Supplied text |
START

Re: Proposal: use SQLAlchemy Core for query generation

Asif Saifuddin Sat, 05 Dec 2015 23:37:54 -0800

Hi Luke,

I have been thinking and researching a lot recently about SQLalchemy and 
django integration.


Now SQLalchemy provides a devlarative orm extension too quite identical to 
django orm[not same], django has also refactored a lot in db internals with 
model meta refactore, expressions, new migrations and many stuff.

There would be 2 new approach for your proposal--

1) Probably the people used to/willing to use sqlalchemy's declarative orm 
extension will use that and there will be needed to create new model meta 
API driven abstraction layer which will help to show sqlalchemy generated 
models in django admin and django form/model form.
  * migrations would be handled by alaembic/sqlalchemy-migrate/whatever 
best available

2) Django Model ORM will be  rewritten in a 3rd party project as a parallel 
counterpart/equivalent to SQLalchemy's declarative ORM extension which will 
work like django model//migrations/command based normal djangoish workflow 
but under the hood will be used by sqlalchemy core/3rd party tools.

I'm willing to address the both issue in a solid 3rd party package. In both 
case propably django internal too needed to be ironed for edge cases.

I'm trying to tracking this thoughts in a git repo and also looked for some 
older attempts to understand the implementation way.

Looking forward to hear your thoughts.


Regards,

Asif



On Saturday, June 30, 2012 at 8:22:21 PM UTC+6, Luke Plant wrote:
>
> Hi all, 
>
> A good while back I put forward the idea of using SQLAlchemy Core in 
> Django [1]. Having had more experience working with SQLAlchemy, I'm 
> putting that idea forward as a formal proposal, as I mentioned in a more 
> recent thread here. 
>
> Apologies in advance for the length! I've included a few 'TL;DR' 
> summaries and headings in the different sections which you might want to 
> scan first. 
>
> === Proposal === 
>
> We should re-write our query generation code to use SQLAlchemy Core. 
> This includes DDL queries as well as DML (e.g. CREATE TABLE as well as 
> SELECT, INSERT etc). 
>
> This would also involve replacing our database connection objects with 
> SQLAlchemy's. In this proposal, our high-level ORM, with model 
> definition and query API, would remain the same - we wouldn't be using 
> the SQLAlchemy ORM. 
>
> This is a "Django 2.0" proposal i.e. not immediate future, and not fully 
> backwards compatible. 
>
> === Background - Django 2.0 philosophy === 
>
> TL;DR: "evolution not revolution, some backwards incompatibilities" 
>
> Although we haven't really discussed the timing of Django 2.0, or its 
> philosophy, I think we should be doing. My own assumption is that it 
> should be evolution, not revolution, similar to Python 3, where we break 
> stuff that has dogged us in the past, and will hamper us going forward, 
> but don't make radical changes where not necessary. This proposal fits 
> that basic assumption. 
>
> Also, in Django to date we've eschewed external dependencies. That has 
> been partly due to the poor and confusing state of Python packaging, 
> which is hopefully improving. I think it will make us a very poor Python 
> citizen if we don't reverse this policy at some point, and Django 2.0 is 
> an obvious point to do it.

END

Listing |
START

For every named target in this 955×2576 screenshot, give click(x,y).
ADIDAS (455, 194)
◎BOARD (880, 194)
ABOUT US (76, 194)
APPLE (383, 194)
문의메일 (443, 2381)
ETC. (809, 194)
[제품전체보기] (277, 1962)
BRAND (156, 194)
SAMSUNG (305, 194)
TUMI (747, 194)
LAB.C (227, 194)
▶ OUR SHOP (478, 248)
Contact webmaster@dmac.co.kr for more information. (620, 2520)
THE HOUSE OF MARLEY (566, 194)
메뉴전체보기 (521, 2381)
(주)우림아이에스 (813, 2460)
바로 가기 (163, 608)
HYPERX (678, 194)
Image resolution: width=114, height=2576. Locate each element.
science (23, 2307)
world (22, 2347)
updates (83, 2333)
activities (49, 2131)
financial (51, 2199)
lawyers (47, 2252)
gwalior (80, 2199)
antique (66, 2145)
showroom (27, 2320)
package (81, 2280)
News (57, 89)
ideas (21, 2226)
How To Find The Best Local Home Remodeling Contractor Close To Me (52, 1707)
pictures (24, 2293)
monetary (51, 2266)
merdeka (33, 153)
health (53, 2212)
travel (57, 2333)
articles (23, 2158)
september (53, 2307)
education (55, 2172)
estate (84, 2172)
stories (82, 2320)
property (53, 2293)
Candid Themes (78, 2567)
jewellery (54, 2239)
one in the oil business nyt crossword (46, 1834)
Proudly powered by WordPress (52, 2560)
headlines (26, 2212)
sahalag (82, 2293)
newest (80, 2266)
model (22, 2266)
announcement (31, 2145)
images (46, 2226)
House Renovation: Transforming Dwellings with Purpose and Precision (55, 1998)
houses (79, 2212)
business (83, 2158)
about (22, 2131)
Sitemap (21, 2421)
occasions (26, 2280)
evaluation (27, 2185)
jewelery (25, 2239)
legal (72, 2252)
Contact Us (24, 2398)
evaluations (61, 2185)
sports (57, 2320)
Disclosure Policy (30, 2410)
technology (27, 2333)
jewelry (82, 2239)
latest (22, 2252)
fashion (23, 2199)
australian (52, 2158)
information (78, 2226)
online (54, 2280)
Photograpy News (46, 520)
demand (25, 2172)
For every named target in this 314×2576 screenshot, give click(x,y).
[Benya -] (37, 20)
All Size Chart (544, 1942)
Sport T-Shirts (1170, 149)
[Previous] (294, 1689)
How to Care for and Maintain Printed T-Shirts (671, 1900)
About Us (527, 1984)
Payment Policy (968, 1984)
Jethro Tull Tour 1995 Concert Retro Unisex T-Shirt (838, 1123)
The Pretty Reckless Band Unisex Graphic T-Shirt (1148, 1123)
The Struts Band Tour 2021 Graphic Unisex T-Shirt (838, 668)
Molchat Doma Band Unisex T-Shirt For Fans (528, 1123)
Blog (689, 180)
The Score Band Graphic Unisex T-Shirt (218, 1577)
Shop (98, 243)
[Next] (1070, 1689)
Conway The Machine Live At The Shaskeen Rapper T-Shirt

END

What to do |
[1] In the SQLAlchemy Core thread, what kind of proposal does Luke Plant call his idea with respect to Django versions?
[2] Continue the thread about using SQLAlchemy Core in Django, picking up right after its final sentence.

Per-task answers |
[1] A "Django 2.0" proposal, meaning not the immediate future and not fully backwards compatible.

[2]
>
> This proposal does not represent a move away from being a 'full stack' 
> framework. "Full stack" does not mean "no dependencies". 
>
> Our current recommended installation method is via pip [2], and we would 
> be doing our users a disservice to recommend otherwise. Installation via 
> pip actually makes the instructions shorter - manual methods require 
> things like removing old versions manually - and for anything beyond 
> trivial use of Django you have to know pip anyway. 
>
> So, with our recommended installation method, adding a dependency 
> doesn't make things any more difficult at all. 
>
> === Background - ORM philosophy === 
>
> TL;DR: "Let's make Django's DB layer the best it can be for relational 
> databases." 
>
> Whether we call it "the ORM" or "the model layer" as some people prefer, 
> I think it's fairly certain that the overwhelming majority of our users 
> are using relational databases. 
>
> Many of the things that make Django a compelling choice, 
> including the admin and re-usable apps, either don't work or are of 
> little use if you are not using a relational database. 
>
> So my philosophy is that we should aim to provide a really excellent 
> ORM that will take users as far as possible. 
>
> This doesn't preclude having non-relational support in Django. But 
> it seems very strange to make that the focus, when we've had 
> little-to-no support for it so far, or to allow that support to limit 
> how well we can cater for the 99%. 
>
> === Motivation === 
>
> == Motivation 1: Django's ORM leaves you high and dry when you reach its 
> limits. 
>
> While the ORM can do a surprising number of queries, there are plenty it 
> can't, and in all the medium-to-large projects I've worked on I've gone 
> beyond what the ORM can do. 
>
> At this point, you've got a few options, from easiest to hardest: 
>
> A) Do the aggregation/filtering etc in Python. 
>
> B) Write raw SQL. 
>
> C) Use SQLAlchemy or some other SQL generation tool. 
>
> D) Write a patch to extend the ORM. 
>
>
> None of these is great: 
>
> A) Data manipulation in Python, when it could be done in SQL, is 
> obviously a bad idea since it is usually very inefficient. But I've seen 
> a lot of code that does this, because it was hard/impossible to get 
> Django's ORM to do the query needed. 
>
> This anti-pattern will also give Django applications the reputation for 
> being slow. Obviously, we can point the finger at the developer, but if 
> we've made it hard for the developer to do the right thing, that is 
> unfair. 
>
> B) Raw SQL fails if you have dynamic queries i.e. where the shape of the 
> query can vary. 
>
> Example 1: you are writing library code e.g. a re-usable app that knows 
> nothing about the tables it is actually querying, and may have been 
> given any arbitrary QuerySet as an input to manipulate in some way. 
>
> Example 2: even if you have full knowledge of the tables, you might have 
> additional WHERE clauses/JOINs/sub queries in some cases, that you want 
> to programmatically add to the query. 
>
> I've come across both these types in projects I've been involved in, and 
> I know I'm far from the only one.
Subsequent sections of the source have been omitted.